STUDY TEXT:
Segment Open

Application of Electron beam (eBeam) technology to reduce foodborne pathogens and spoilage organisms in ground chicken

Authors: KALAPALA, TANMAIE - University Of Arkansas; ESQUIVEL, JOAQUIN - University Of Arkansas; ASSUMPCAO, ANNA - University Of Arkansas; PHILLIPS, GEETHA - University Of Arkansas; Jesudhasan, Palmy; Arsi, Komala; PRICE, JACQUELINE - University Of Arkansas; Donoghue, Ann; OWENS, CASEY - University Of Arkansas; ODE, TOMI - University Of Arkansas

Submitted to: Meeting Abstract
Publication Type: Abstract Only
Publication Acceptance Date: 9/15/2024
Publication Date: 9/24/2024
Citation: Kalapala, T., Esquivel, J.J., Assumpcao, A., Phillips, G., Jesudhasan, P., Arsi, K., Price, J., Donoghue, A.M., Owens, C.M., Ode, T. 2024. Application of Electron beam (eBeam) technology to reduce foodborne pathogens and spoilage organisms in ground chicken. Abstract. Arkansas Association for Food Prevention Conference, 2024. September 24-26, 2024.

Segment Closed

EXTRACTED RECORDS:
Segment Open

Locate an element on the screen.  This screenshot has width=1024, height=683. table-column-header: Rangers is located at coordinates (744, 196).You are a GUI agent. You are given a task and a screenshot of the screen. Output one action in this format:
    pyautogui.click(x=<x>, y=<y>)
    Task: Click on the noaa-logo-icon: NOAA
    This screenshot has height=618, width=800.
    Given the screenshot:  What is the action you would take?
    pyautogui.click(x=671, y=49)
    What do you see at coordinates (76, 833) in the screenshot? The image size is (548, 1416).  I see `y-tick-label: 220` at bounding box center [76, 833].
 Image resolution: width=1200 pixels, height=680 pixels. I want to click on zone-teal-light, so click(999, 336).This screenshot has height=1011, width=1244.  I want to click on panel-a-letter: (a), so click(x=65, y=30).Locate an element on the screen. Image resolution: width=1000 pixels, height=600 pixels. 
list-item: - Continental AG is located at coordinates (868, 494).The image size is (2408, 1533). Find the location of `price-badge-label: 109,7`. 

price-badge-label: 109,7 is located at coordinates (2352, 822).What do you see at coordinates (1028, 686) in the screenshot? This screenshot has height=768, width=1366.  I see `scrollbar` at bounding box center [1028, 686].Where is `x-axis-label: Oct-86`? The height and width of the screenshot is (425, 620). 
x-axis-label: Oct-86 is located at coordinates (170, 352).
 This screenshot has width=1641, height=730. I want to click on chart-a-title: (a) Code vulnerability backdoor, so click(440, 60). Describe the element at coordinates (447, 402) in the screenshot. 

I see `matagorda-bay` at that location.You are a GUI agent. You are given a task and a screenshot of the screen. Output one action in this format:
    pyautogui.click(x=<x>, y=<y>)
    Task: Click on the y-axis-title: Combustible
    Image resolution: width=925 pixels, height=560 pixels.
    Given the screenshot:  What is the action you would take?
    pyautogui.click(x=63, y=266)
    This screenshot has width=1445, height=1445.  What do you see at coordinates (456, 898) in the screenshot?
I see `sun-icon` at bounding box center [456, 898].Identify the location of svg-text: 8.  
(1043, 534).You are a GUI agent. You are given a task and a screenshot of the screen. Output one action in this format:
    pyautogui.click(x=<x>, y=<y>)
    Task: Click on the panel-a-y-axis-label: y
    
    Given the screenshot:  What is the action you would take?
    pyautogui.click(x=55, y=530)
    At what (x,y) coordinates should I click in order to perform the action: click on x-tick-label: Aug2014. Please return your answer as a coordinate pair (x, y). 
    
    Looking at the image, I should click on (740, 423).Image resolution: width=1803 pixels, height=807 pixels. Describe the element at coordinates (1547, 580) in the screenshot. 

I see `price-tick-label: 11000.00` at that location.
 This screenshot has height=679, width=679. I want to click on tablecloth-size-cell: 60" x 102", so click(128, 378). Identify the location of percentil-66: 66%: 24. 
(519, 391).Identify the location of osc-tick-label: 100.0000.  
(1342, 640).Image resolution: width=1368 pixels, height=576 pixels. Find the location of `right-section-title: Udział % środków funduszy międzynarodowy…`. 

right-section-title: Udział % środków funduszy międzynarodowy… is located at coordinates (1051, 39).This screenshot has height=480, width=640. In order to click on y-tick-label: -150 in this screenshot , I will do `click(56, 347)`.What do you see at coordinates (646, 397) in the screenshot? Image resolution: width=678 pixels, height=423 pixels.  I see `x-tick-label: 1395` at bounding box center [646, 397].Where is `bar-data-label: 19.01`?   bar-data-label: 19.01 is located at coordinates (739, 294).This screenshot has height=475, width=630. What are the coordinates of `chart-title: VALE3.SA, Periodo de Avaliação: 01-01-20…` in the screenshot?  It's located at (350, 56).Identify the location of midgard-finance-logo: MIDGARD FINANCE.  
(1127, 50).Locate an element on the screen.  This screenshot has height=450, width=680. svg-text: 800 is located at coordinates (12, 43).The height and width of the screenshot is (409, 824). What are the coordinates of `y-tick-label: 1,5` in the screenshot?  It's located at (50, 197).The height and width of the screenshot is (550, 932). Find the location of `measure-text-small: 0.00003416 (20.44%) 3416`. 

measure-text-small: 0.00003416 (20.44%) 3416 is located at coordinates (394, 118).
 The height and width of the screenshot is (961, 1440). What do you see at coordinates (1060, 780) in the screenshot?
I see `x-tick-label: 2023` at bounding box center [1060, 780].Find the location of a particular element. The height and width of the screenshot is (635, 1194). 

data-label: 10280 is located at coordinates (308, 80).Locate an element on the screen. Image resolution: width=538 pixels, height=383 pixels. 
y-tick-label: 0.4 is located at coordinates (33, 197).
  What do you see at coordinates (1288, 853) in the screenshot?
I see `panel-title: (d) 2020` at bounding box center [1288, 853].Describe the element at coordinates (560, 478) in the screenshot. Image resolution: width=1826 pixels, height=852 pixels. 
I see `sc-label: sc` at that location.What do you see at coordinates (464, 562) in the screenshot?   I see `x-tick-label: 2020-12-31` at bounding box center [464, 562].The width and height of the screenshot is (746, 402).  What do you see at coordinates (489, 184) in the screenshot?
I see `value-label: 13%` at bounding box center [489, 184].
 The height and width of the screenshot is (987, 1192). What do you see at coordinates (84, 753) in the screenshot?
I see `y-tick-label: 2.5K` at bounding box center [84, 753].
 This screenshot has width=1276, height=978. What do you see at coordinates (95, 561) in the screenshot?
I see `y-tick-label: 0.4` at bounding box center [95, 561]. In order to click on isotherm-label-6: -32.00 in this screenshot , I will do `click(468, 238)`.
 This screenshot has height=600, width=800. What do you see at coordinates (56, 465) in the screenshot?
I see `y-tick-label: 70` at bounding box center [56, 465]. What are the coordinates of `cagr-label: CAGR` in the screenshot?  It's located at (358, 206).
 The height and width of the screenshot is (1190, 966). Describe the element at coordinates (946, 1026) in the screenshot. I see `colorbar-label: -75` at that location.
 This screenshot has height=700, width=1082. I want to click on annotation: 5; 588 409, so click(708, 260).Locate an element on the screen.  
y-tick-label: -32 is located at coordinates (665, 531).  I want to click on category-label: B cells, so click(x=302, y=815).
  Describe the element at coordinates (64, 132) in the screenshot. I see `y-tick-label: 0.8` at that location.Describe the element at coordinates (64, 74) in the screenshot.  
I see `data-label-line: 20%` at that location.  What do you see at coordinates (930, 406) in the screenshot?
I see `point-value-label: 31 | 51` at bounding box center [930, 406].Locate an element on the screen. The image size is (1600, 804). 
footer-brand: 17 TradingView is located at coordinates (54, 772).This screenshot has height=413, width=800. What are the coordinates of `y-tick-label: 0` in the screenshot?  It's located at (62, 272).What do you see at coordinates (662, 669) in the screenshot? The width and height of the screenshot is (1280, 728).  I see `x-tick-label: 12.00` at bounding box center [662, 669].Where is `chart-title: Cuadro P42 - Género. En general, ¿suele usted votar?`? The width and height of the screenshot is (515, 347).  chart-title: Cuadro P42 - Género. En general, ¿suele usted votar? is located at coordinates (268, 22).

Segment Closed

REQUIREMENT A:
Answer these from the eBeam publication record, one line each:
(i) On what date was the publication accepted?
(ii) What is the record's entry for "Submitted to"?
(iii) On what dates was the conference named in the citation held?
REQUIREMENT B:
Name every author in the eBeam publication record who is listed without a university affiliation.
REQUIREMENT C:
Reproduce word for word everything in the eBeam publication record from "Authors: KALAPALA, TANMAIE" down to "September 24-26, 2024.".

EXERCISE RESULT A:
(i) 9/15/2024
(ii) Meeting Abstract
(iii) September 24-26, 2024

EXERCISE RESULT B:
Jesudhasan, Palmy; Arsi, Komala; Donoghue, Ann

EXERCISE RESULT C:
Authors: KALAPALA, TANMAIE - University Of Arkansas; ESQUIVEL, JOAQUIN - University Of Arkansas; ASSUMPCAO, ANNA - University Of Arkansas; PHILLIPS, GEETHA - University Of Arkansas; Jesudhasan, Palmy; Arsi, Komala; PRICE, JACQUELINE - University Of Arkansas; Donoghue, Ann; OWENS, CASEY - University Of Arkansas; ODE, TOMI - University Of Arkansas

Submitted to: Meeting Abstract
Publication Type: Abstract Only
Publication Acceptance Date: 9/15/2024
Publication Date: 9/24/2024
Citation: Kalapala, T., Esquivel, J.J., Assumpcao, A., Phillips, G., Jesudhasan, P., Arsi, K., Price, J., Donoghue, A.M., Owens, C.M., Ode, T. 2024. Application of Electron beam (eBeam) technology to reduce foodborne pathogens and spoilage organisms in ground chicken. Abstract. Arkansas Association for Food Prevention Conference, 2024. September 24-26, 2024.